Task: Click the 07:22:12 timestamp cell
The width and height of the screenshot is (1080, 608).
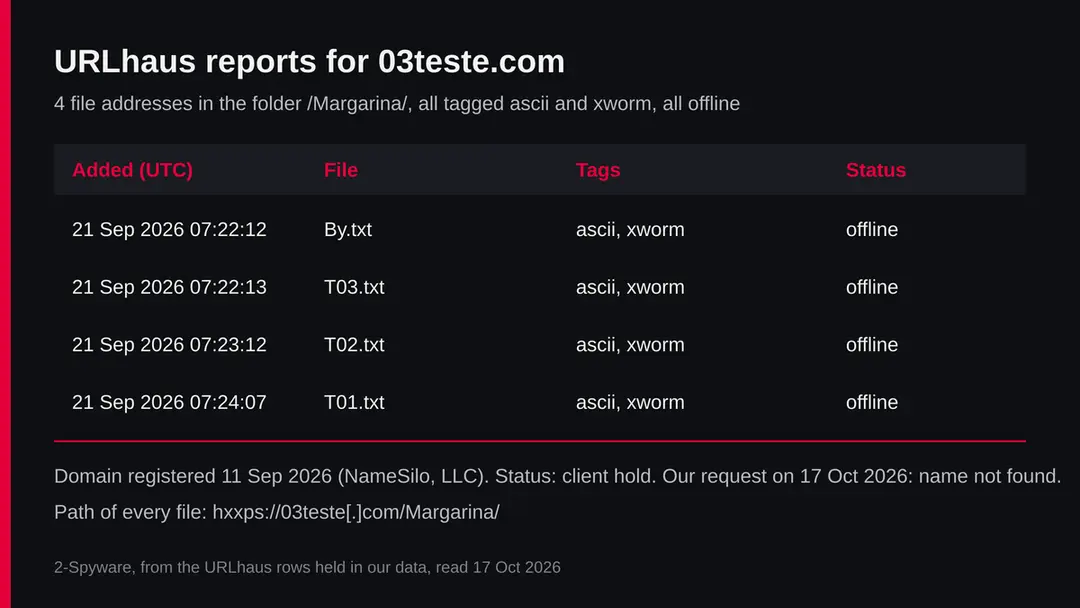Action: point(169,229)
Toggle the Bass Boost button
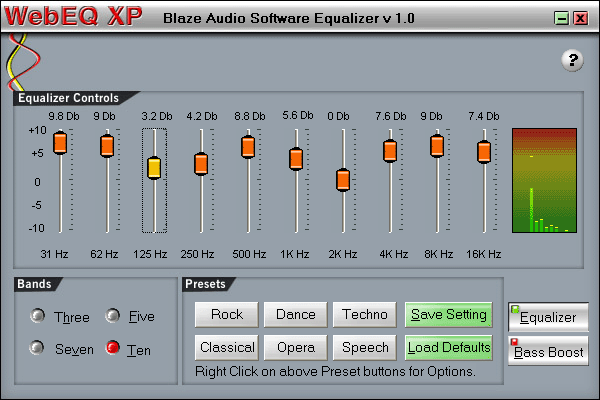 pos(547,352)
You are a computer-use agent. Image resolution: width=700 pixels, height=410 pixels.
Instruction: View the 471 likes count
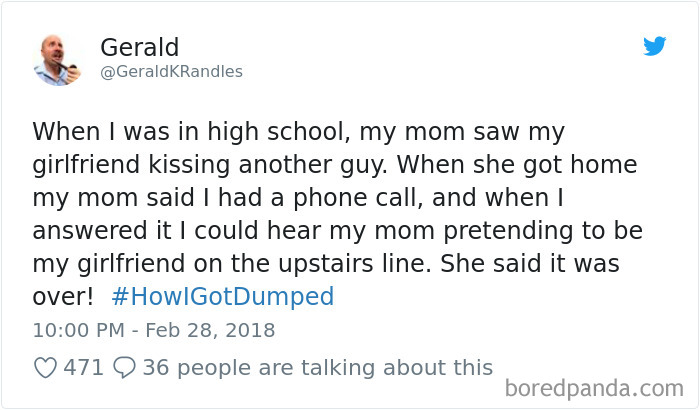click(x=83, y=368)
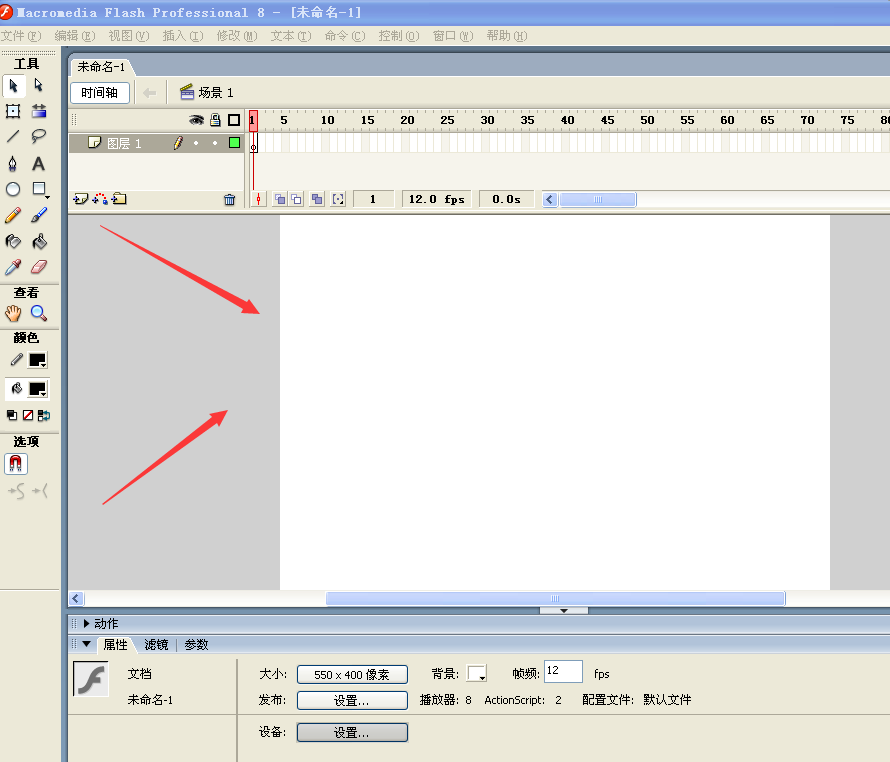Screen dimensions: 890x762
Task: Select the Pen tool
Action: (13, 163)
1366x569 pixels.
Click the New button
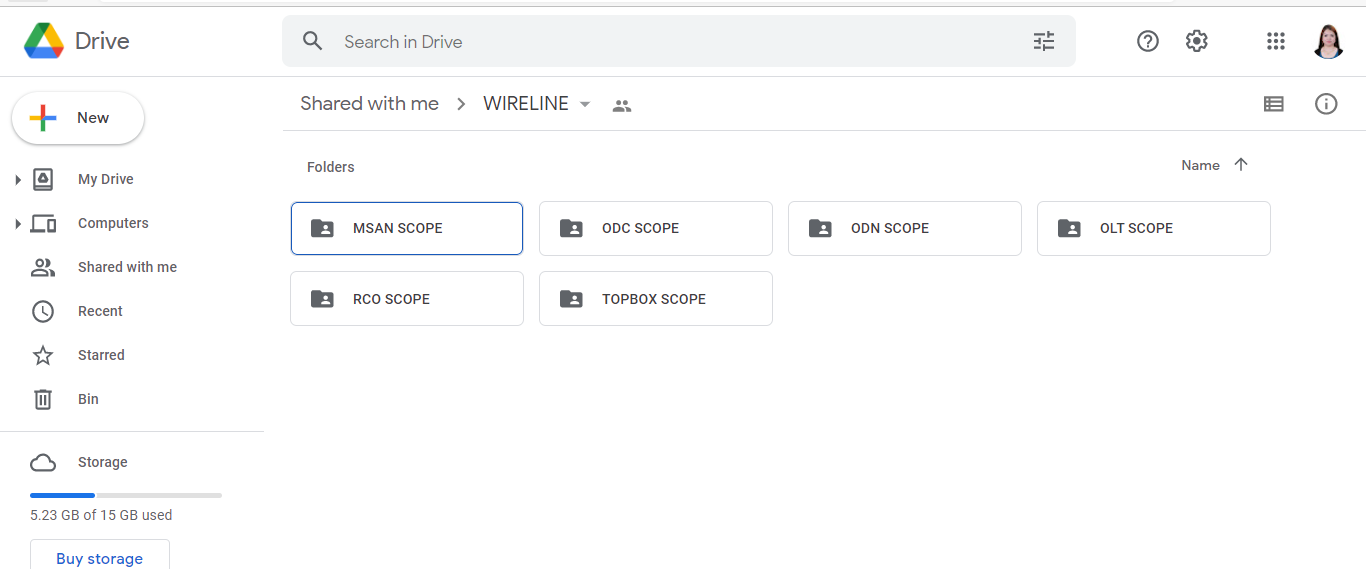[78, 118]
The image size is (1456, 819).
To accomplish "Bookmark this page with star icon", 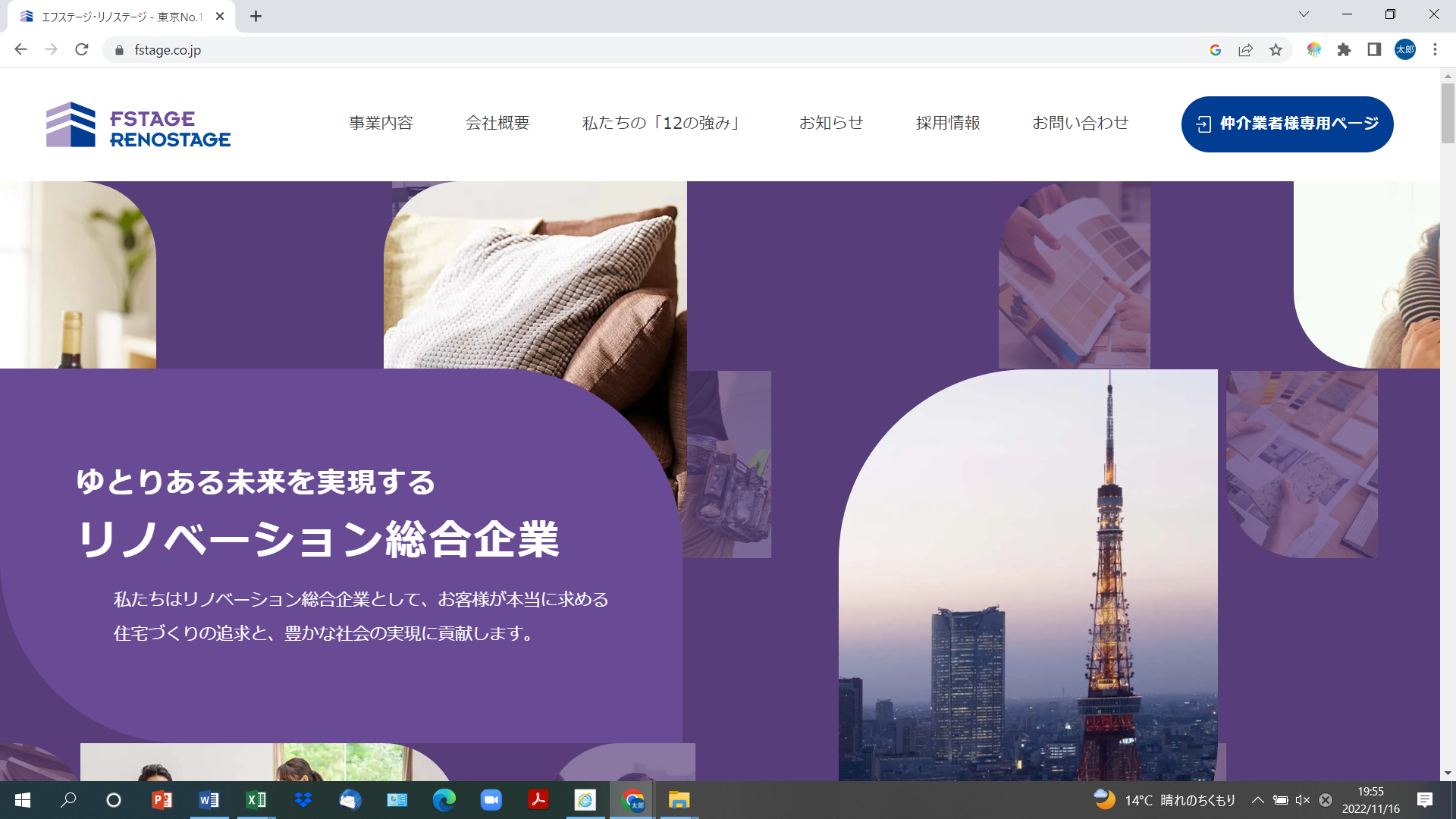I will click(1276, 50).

■ ■ ■

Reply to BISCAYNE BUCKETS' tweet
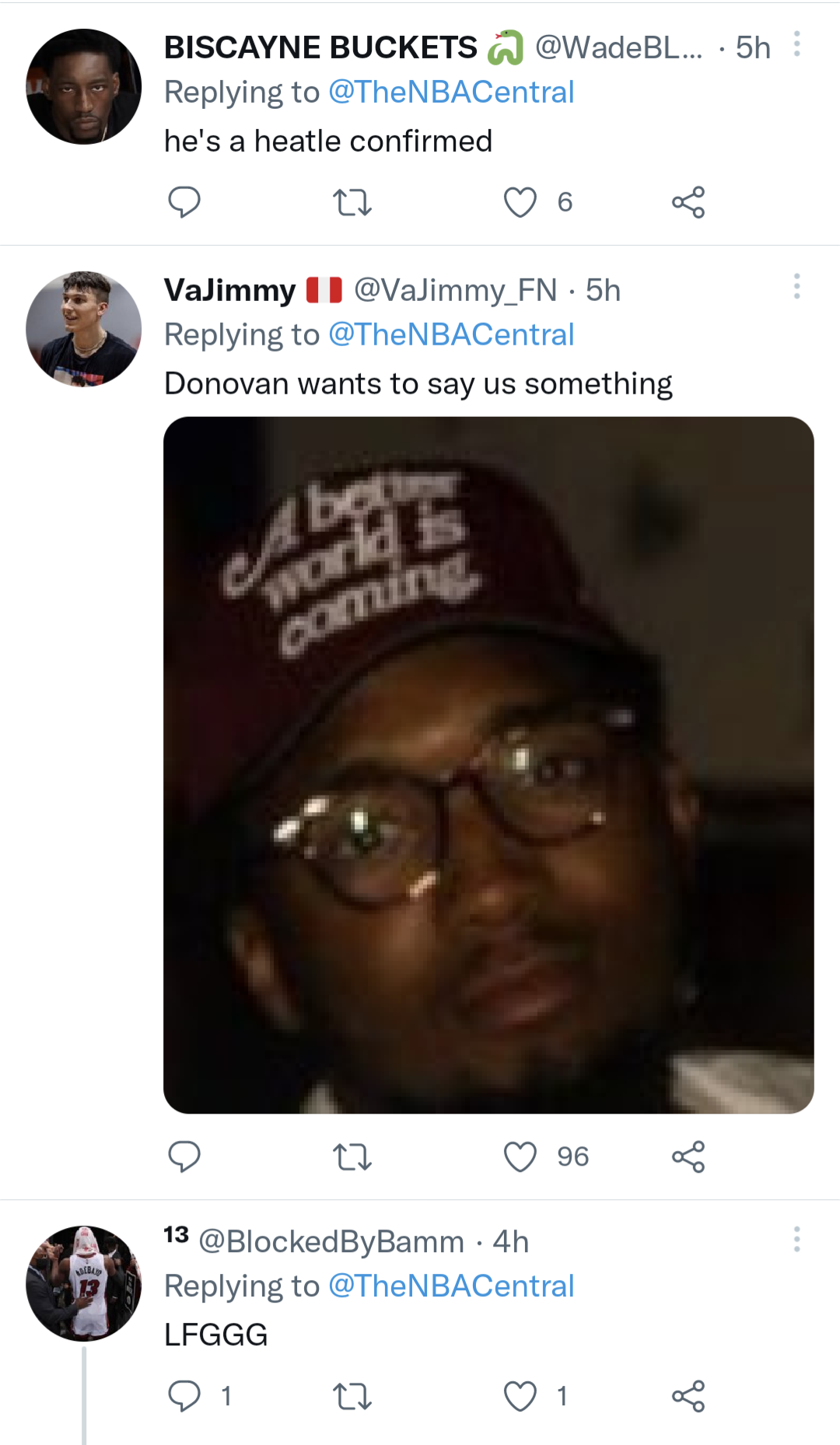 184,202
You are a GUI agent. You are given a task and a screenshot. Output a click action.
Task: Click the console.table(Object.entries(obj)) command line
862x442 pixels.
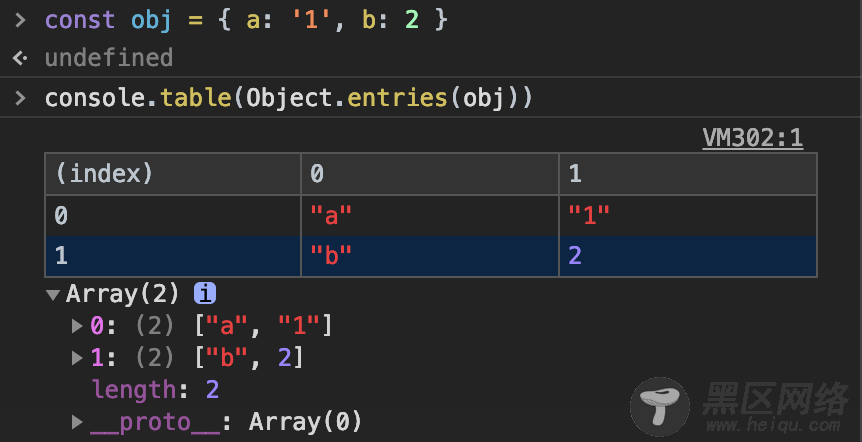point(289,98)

■ ■ ■

• _Your goal_: Reproduce the lines verbatim, beginning with the line containing "Reply to BISCAYNE BUCKETS' tweet" and continuing through the line containing "point(289,98)", with both of those lines included. Omit the pictures from your output.

• _Solution_:
Reply to BISCAYNE BUCKETS' tweet
 184,202
You are a GUI agent. You are given a task and a screenshot. Output a click action.
Task: Click the console.table(Object.entries(obj)) command line
862x442 pixels.
point(289,98)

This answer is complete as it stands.